Task details >> Please continue the article below about winning a science writing award, starting after its last sentence.

* begin Text provided *

The first cuckoos changed my life

Today sees the launch of The Daily Telegraph BASF 2002 Science Writer Awards, offering young people cash prizes, a chance to see their name in print and trips to America. Here a previous winner, Sanjida O'Connell, describes how it also helped her to build a career in journalism.

By Sanjida O'Connell

FOR some reason in 1991 I had a burning desire to tell the world about 'the extraordinary life of the cuckoo'. Many people know that cuckoos lay their eggs in other birds' nests; the diminutive adoptive parents rear these great brutes of birds without seeming to realise that they are not their own.

It is less well known that there are different races of cuckoo, which lay eggs specifically designed to mimic those of other birds: brown and spotted to fool meadow pipits, for instance, or plain blue for redstarts.

My piece on cuckoo parasitism was given a science writer Award. I didn't win first prize, but even so, being highly commended has led to a career as a journalist and a producer/director of science documentaries. It also led to a series of coincidences and helped forge friendships I hold dear 10 years on.

After receiving the prize, I went back to Roger Highfield, science editor of The Telegraph, with an idea for a second article, which he commissioned, on the loss of wildlife and wetland habitats threatened by a proposed tidal barrage across the River Severn. The assistant features editor phoned me and asked if I had any pictures. Fortunately I did; unfortunately, they were at home and he needed them immediately. We agreed that I'd go back to the flat and he'd send a courier. However, at the age of 21, I had no real idea of how a courier actually operated. The helmeted dispatch rider assured me he would deliver the photos directly to the assistant features editor. I, in my naivety, took him at his word. As a result the pictures never made it; the assistant editor was furious, as was the owner of the photos, which never reappeared. I was a little disappointed to see my first piece illustrated with a line drawing of a duck.

 
Sanjida O'Connell: 'The Telegraph Science Writing Awards are a brilliant way of encouraging new people to communicate science ideas'

Still, I had gained enough confidence to approach other newspapers. Having had a couple of pieces published in a national newspaper (bad poetry in the student newspaper doesn't count apparently), I was taken more seriously than I might have been.

The overall winner in 1991 was Francesca Happe, who studies people with autism. A brilliant scientist and gifted writer, her piece was clear, informative and emotive: "Imagine yourself alone in a foreign land. As you step off the bus, the local people crowd towards you, gesticulating and shouting. Their words sound like animal cries. Their gestures mean nothing to you."

At the time I was embarking on a PhD in theory of mind in chimpanzees - asking whether these apes have the very human skill of knowing that another person has thoughts and beliefs. People with autism do not have this skill. Almost by chance I came across Francesca, who helped me carry out the tests I'd designed for the chimps on people with autism. The idea was that if I was really testing theory of mind, people with autism should not be able to do it.

Franky and I had a worrying moment when one man managed to find the bean we'd hidden. Knowing where the bean was depended on him understanding that Franky knew where it was and that I did not. Since people with autism lack this kind of mental understanding, he should not have been able to find it.

* end Text provided *
* begin Given entries *

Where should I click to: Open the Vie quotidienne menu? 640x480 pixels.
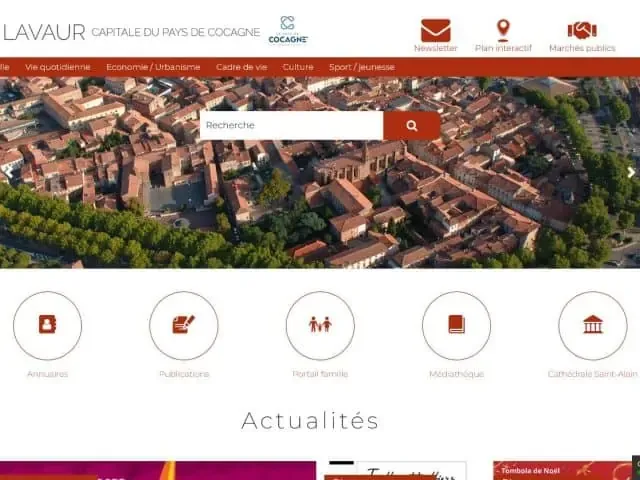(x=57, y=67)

* end Given entries *
* begin Given entries *

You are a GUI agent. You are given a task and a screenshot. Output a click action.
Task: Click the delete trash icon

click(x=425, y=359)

* end Given entries *

Answer to this exercise >>
When we eventually asked him how he knew, he said he listened very carefully and he could hear the bean being dropped into its hiding place.

Journalism helped me supplement my paltry PhD grant, though I was lucky to get one in the first place. It also helped me get my first job in television. I applied to work on Tomorrow's World. A science degree was a requisite, but so was media experience. I had practically none in television, but my articles in the newspapers must have swung it. (I don't think it was the short films I'd made on the sex life of baboons in Namibia or the flora and fauna of Lundy Island set to rock music). This break enabled me to start in television as an assistant producer without having to go through the usual steps of fetching coffee for rude directors or being underpaid and overworked as a researcher, a journey that normally takes years.

Sitting opposite me in the Tomorrow's World office was Simon Singh, a physicist who'd been working on the programme for a couple of years. He gently steered me through the minefield of live television and, then as now, kept me entertained with obscure stories and unfathomable puzzles.

A few years later, after I'd had my first novel published and was working on a non-fiction book based on my research, Simon began making a documentary for Horizon called Fermat's Last Theorem. He became passionately involved in the story of a mathematician who struggled to solve one of the oldest riddles in maths and, as many directors discover, found he had done far more research than he could fit into a 50-minute programme.

I suggested to Simon that he write a book, and gave him my agent's number. The rest is history. Simon wrote a best-selling book on Fermat, followed by the equally excellent Code Book and has since presented television and radio programmes.

Simon organised a debate on science and the media for the Belfast Festival a couple of months ago and invited his friend Raj Persaud, the psychiatrist, writer and television presenter, and me to go and heckle him, which brings me to my final point.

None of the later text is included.